Thanks for the replies including the "very mumsnet" ones (shallow crabby bitch anyone?) 😂😂😂

For clarity
1.he selected everything on the giftlist. ( fluffy towels and candles weren't featuring highly) I argued against/didn't want a list at all.

  1. The friends were 2 guys and a woman
  2. I just wanted to see what general consensus was. (Based on the voting its a bit of a mixed bag)

Reading this was useful as it helped me clarify things.
Despite accusations to the contrary i didn't/don't care about gifts at all. Truly if they us gave nothing i wouldnt have cared a bit, and realising that I concluded IABU on that basis alone.
I realised the reason i was hurt it because it felt like after years they still dont consider me a friend despite me hanging out/helping out/going out/hosting them regularly and i consider(ed) them (good) friends on my side.

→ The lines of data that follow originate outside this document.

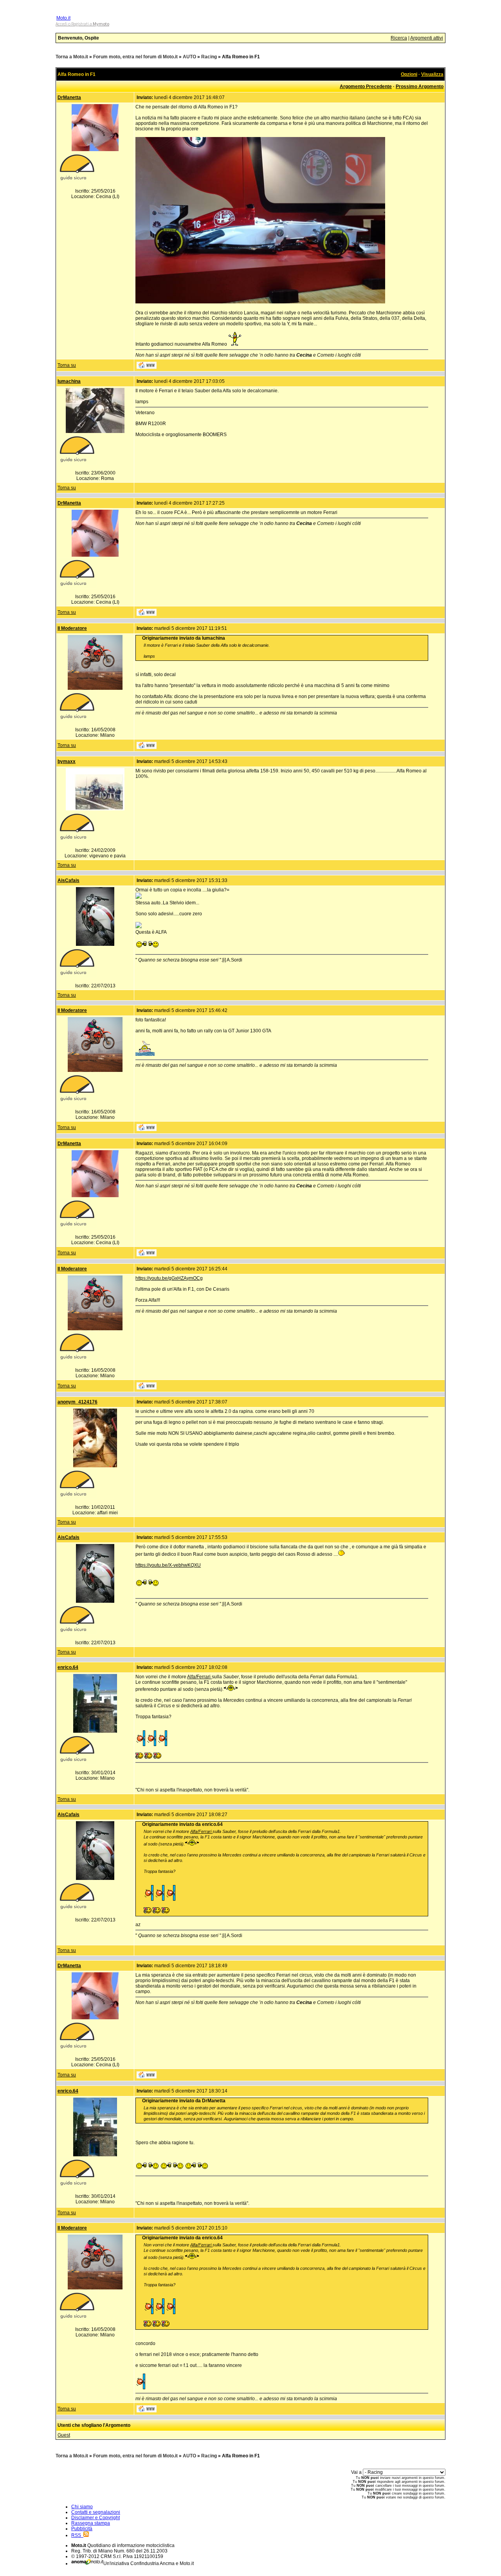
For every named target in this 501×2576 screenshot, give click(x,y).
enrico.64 (68, 1667)
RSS (77, 2535)
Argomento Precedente (366, 86)
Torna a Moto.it (72, 57)
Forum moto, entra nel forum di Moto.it (135, 57)
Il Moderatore (72, 628)
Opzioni (409, 74)
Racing (209, 57)
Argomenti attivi (426, 38)
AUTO (189, 57)
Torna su (67, 365)
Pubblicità (81, 2528)
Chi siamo (82, 2506)
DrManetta (69, 97)
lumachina (69, 381)
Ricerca (399, 38)
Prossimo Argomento (419, 86)
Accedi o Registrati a (82, 24)
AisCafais (68, 880)
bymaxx (67, 761)
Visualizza (432, 74)
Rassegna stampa (90, 2523)
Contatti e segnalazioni (95, 2512)
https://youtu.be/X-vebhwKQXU (168, 1565)
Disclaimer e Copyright (95, 2517)
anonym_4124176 (77, 1402)
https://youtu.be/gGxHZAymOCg (169, 1278)
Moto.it (63, 18)
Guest (64, 2435)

Upon speaking to DH to say i realise IABU (as clearly the friendship is just more one sided than i realised and they were just doing something nice for him) he has explained he firmly thinks IANBU?!?
He thinks what they did was nice but weird and the way they gave it to him was odd too.
Apparently he is also a bit stressed/annoyed as has never expressed any interest in the instrument and has no idea how to play it (I wrongly assumed he could 🤷‍♀️) and now feels he has to learn it to look appreciative.
We are both agreed they meant well though...

OP posts:
Suzyseis · 27/09/2020 17:06

My in-laws got us a painting commissioned of the family. I wasn’t in it 😂

AuntyPasta · 27/09/2020 19:19

You win the thread Suzyseis

DrManhattan · 27/09/2020 20:08

Omg you sound so ungrateful. Its a gift! You shouldn't expect anything, people are being kind and thoughtful.
Have a word with yourself

Rocinante39 · 28/09/2020 09:38

It would be a mistake for you to fall out with your husband's best friends over this gift.

If your husband wants to fall out with his friends over it he can.

Your husband clearly has your back as he thinks his friends were out of order to buy a gift just for him. It is therefore time to drop this and move on.

user1471481356 · 28/09/2020 10:49

It’s an odd wedding gift, but YABU. Be happy for your husband, you’re being grabby otherwise.